Saved data entries:
-- -- --

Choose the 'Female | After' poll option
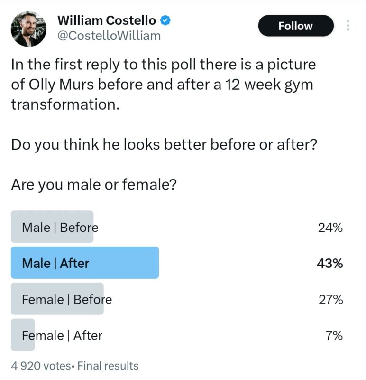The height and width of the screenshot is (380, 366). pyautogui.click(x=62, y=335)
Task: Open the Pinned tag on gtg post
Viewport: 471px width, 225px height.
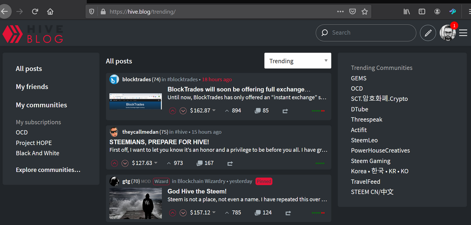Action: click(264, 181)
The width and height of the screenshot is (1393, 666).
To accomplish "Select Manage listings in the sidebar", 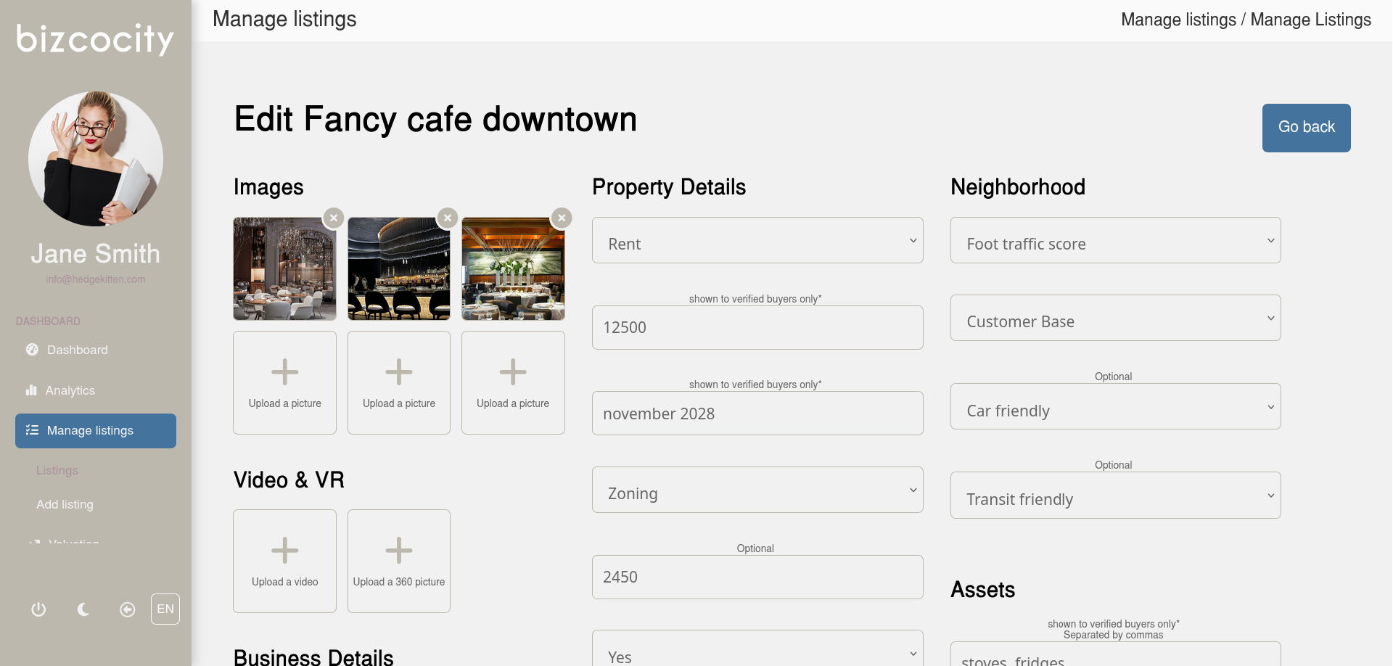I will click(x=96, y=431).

-- -- --

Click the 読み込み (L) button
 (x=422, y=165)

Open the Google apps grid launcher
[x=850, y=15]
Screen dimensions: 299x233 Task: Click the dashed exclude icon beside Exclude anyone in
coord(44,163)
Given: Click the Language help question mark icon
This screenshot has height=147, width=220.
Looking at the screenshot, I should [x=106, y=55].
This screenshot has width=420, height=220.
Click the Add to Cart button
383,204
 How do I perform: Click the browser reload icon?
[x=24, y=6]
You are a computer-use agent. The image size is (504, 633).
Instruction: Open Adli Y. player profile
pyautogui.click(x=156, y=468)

-- -- --

● **EXERCISE DIRECTIONS**
Which lines above run from the one containing "Click the 読み込み (L) button" to the one containing "This screenshot has width=420, height=220."? Give them again exactly, both ends included.

● **EXERCISE SOLUTION**
Click the 読み込み (L) button
 (x=422, y=165)

Open the Google apps grid launcher
[x=850, y=15]
Screen dimensions: 299x233 Task: Click the dashed exclude icon beside Exclude anyone in
coord(44,163)
Given: Click the Language help question mark icon
This screenshot has height=147, width=220.
Looking at the screenshot, I should [x=106, y=55].
This screenshot has width=420, height=220.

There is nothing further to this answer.